Wenn Ihnen allerdings ein Fall bekannt ist, bei dem ein Forscher einer Thüringer Hochschule sein Recht auf Forschung mit Mitteln Dritter nach § 59 missbraucht hat, dann benennen Sie ihn der Hochschule oder dem Ministerium. Ich muss Sie allerdings darauf hinweisen, dass ein Forschungsprojekt, das Ihnen eventuell nicht passt, weil es vielleicht etwas mit Gentechnik zu tun hat, noch lange keinen Missbrauch darstellt.

(Beifall FDP)

Meine Damen und Herren von den Grünen, wenn Ihre Forderung nicht ins Leere laufen soll, dann kann das nur bedeuten, dass Sie zusätzliche Einschränkungen der Vertragsfreiheit der Hochschulen wollen.

(Zwischenruf Abg. Rothe-Beinlich, BÜNDNIS 90/DIE GRÜNEN: Wir wollen Transparenz, keine Einschränkung.)

Insofern entbehrt es nicht einer gewissen Ironie, dass sie die Autonomie der Hochschulen einschränken wollen, um die Hochschulautonomie zu sichern.

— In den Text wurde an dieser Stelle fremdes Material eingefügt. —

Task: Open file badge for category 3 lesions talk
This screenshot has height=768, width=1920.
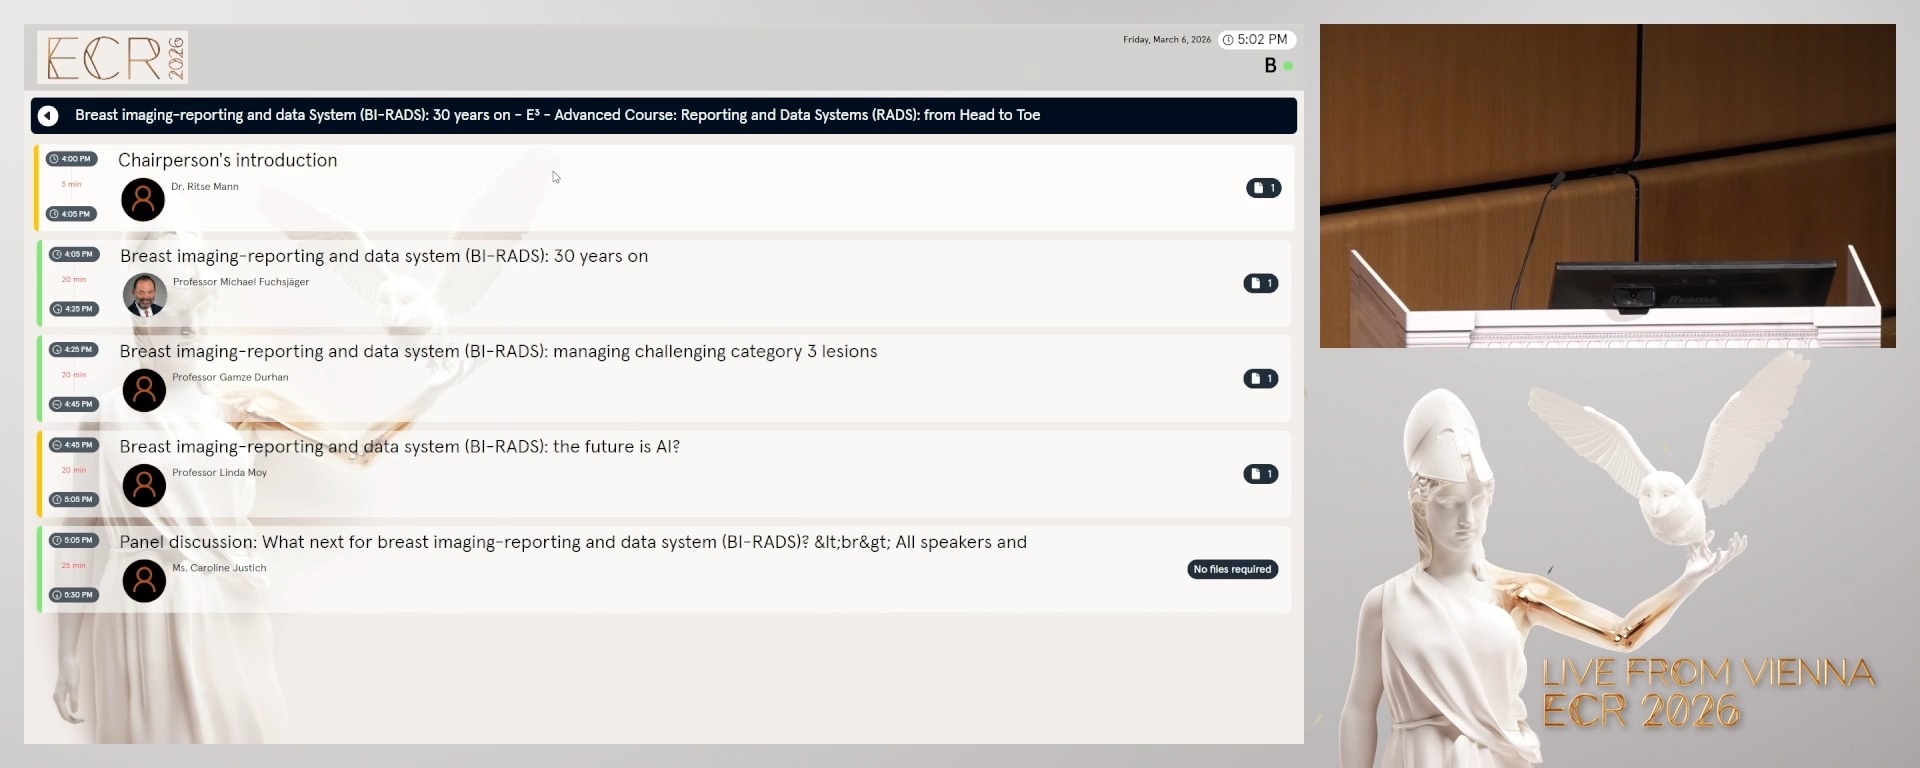Action: coord(1260,379)
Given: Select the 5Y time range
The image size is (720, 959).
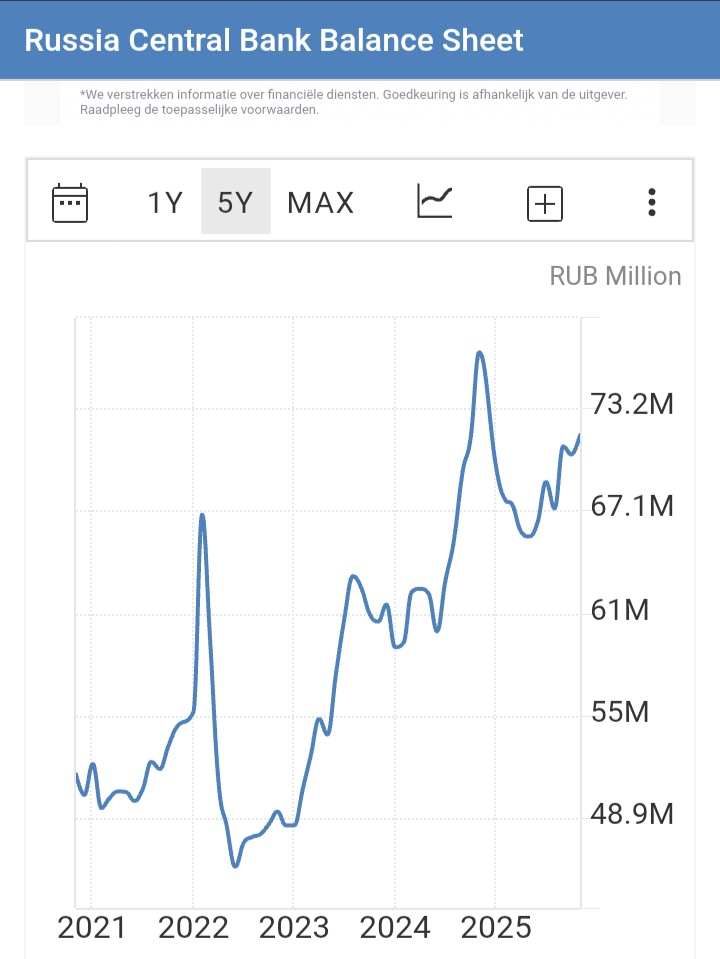Looking at the screenshot, I should point(236,203).
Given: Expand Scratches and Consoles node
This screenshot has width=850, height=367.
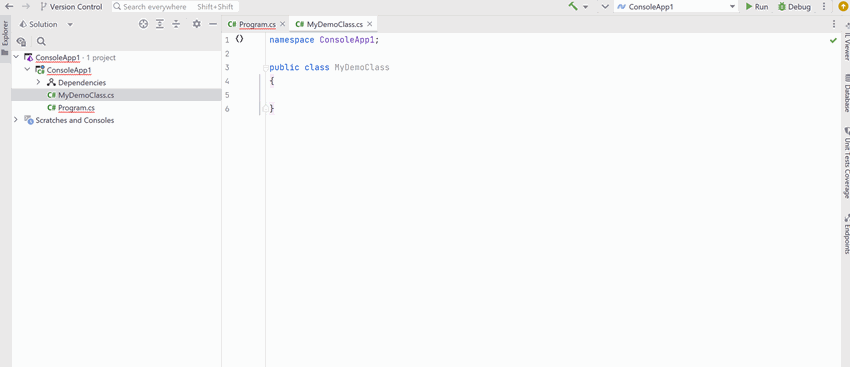Looking at the screenshot, I should click(16, 120).
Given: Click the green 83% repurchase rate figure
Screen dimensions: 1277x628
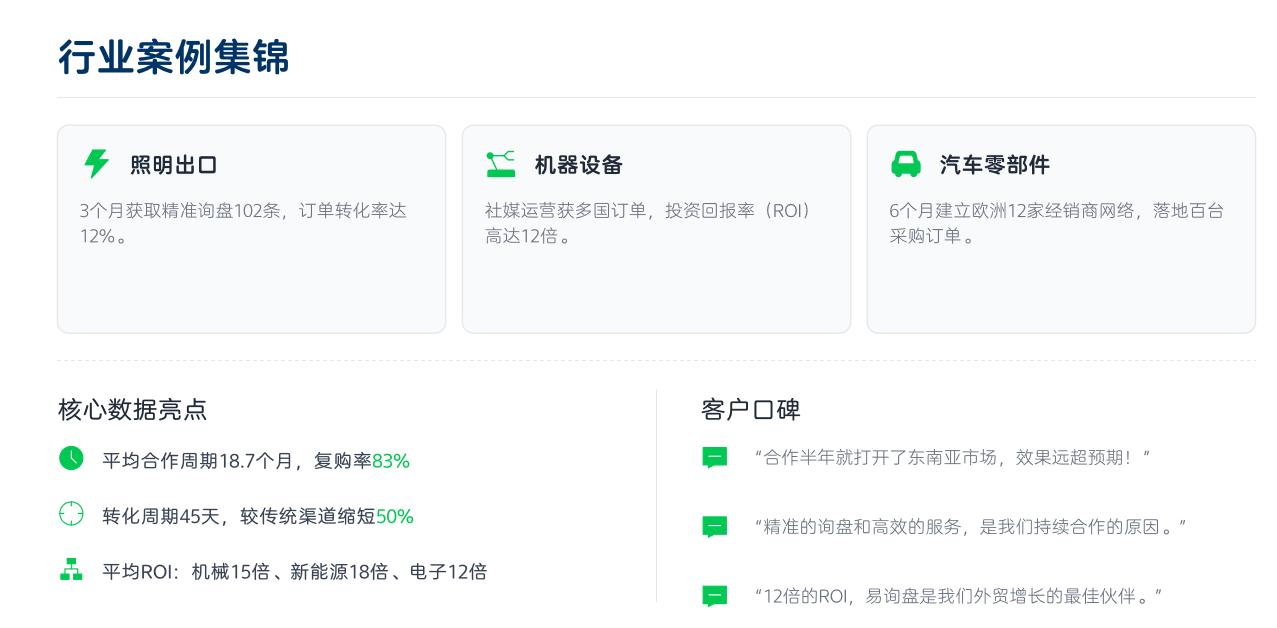Looking at the screenshot, I should click(x=390, y=461).
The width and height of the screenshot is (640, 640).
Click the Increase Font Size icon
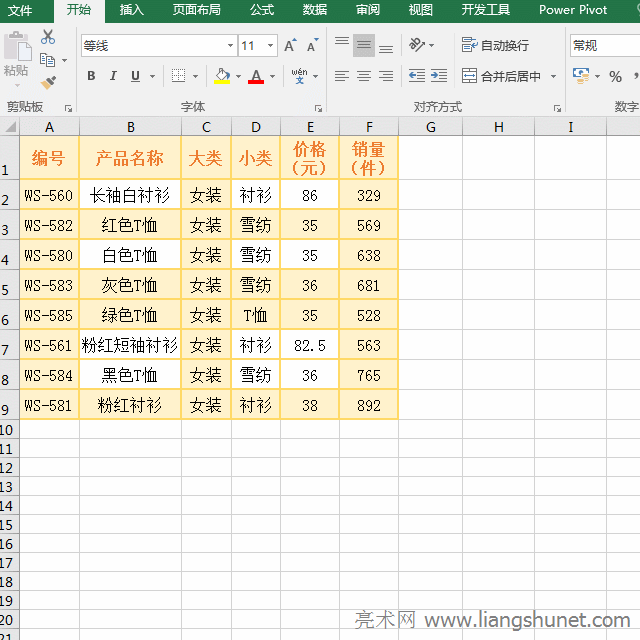(x=290, y=46)
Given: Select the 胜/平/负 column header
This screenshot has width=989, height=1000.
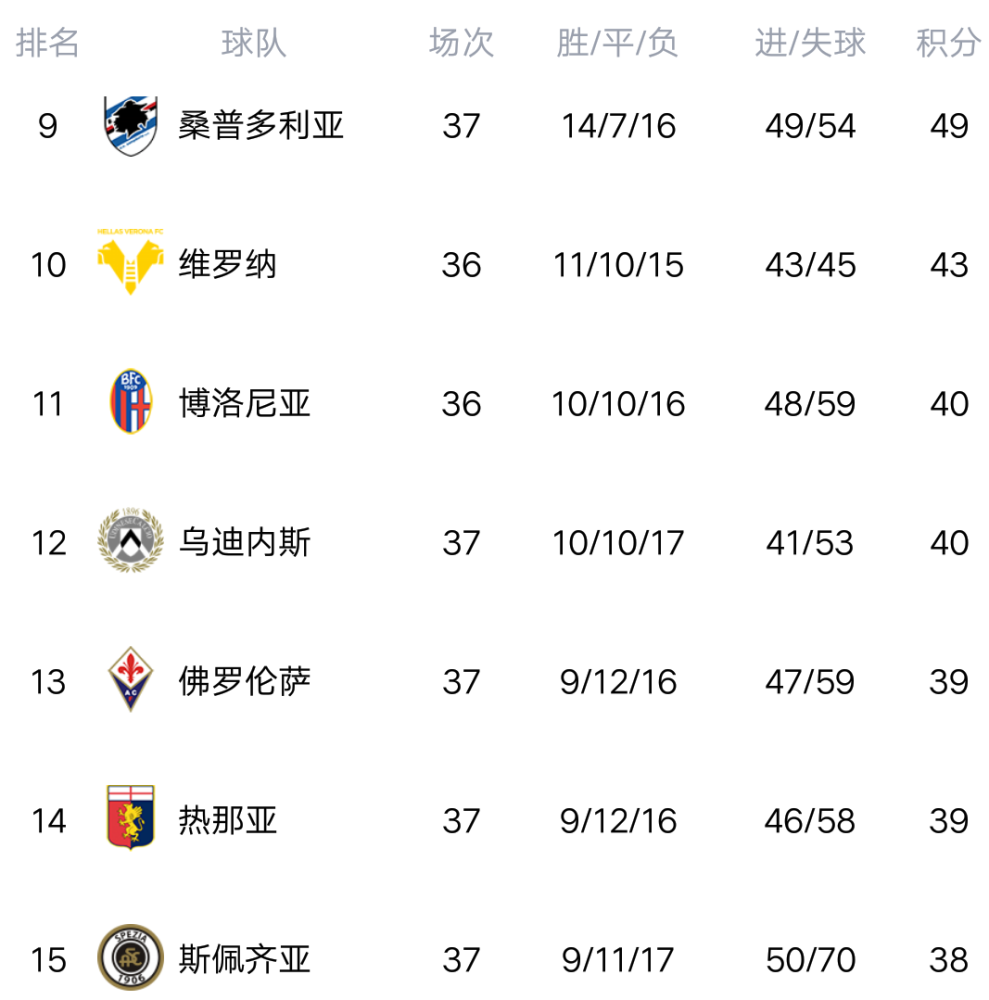Looking at the screenshot, I should point(618,43).
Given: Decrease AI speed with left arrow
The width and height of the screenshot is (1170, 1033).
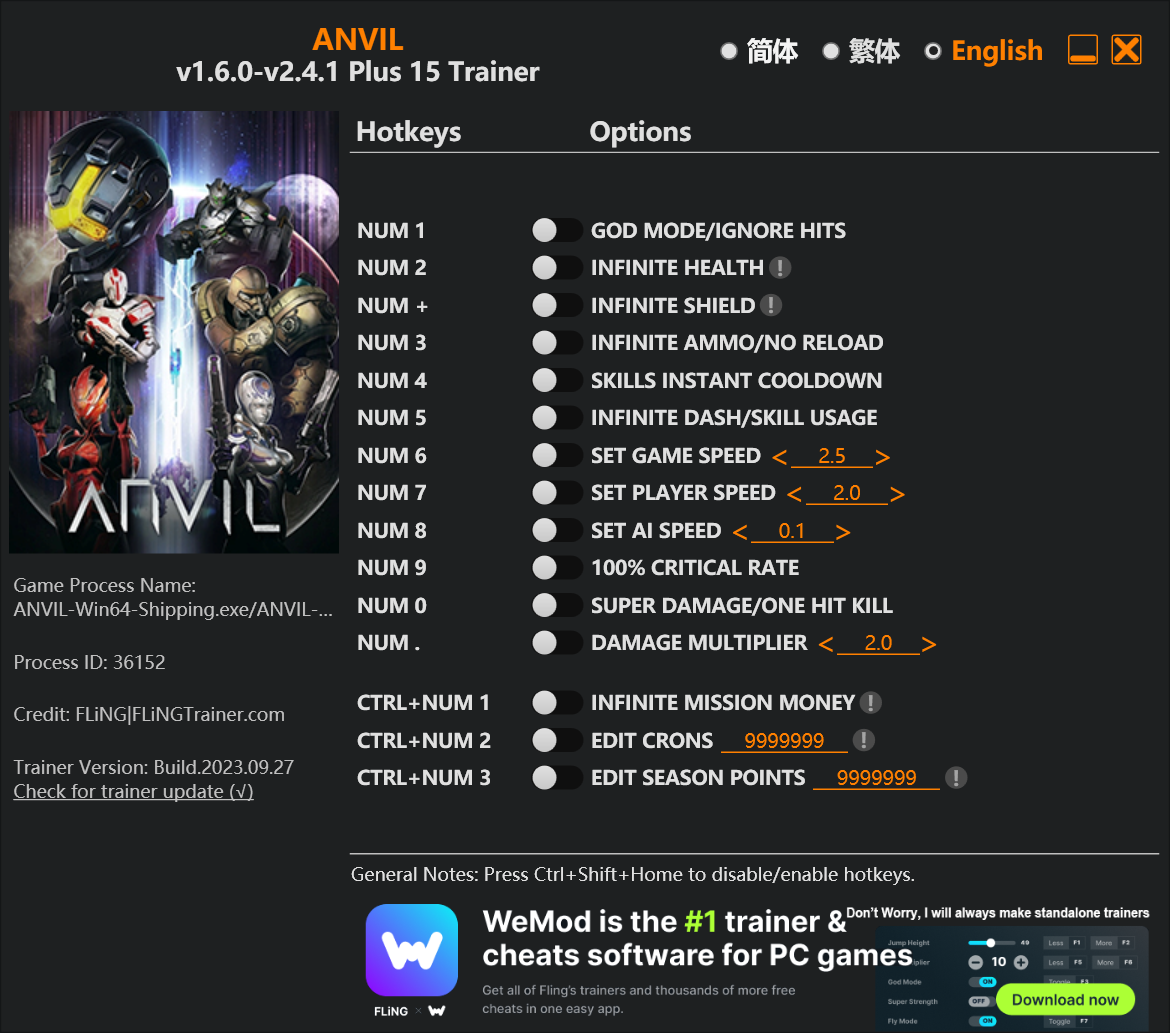Looking at the screenshot, I should pyautogui.click(x=740, y=532).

(Zwischenruf Abg. Rothe-Beinlich, BÜNDNIS 90/DIE GRÜNEN: Nein, die werden wir nicht einschränken.)

(Beifall FDP)

Man kann es aber auch andersherum lesen, nämlich als Drohung: „Wenn die Regelungen für die Hochschulen zur Kooperation mit Unternehmen nicht so ausgestaltet werden, wie wir uns das vorstellen, dann müssen wir die Hochschulautonomie leider wieder einschränken.“ Wenn man sich überlegt, dass Rot-Grün gerade in NRW die Hochschulen wieder stärker an die Kandare des Ministeriums nehmen will und die von den Grünen hier gestellten Forderungen Teil davon sind, dann spricht durchaus einiges für diese eben genannte Interpretation.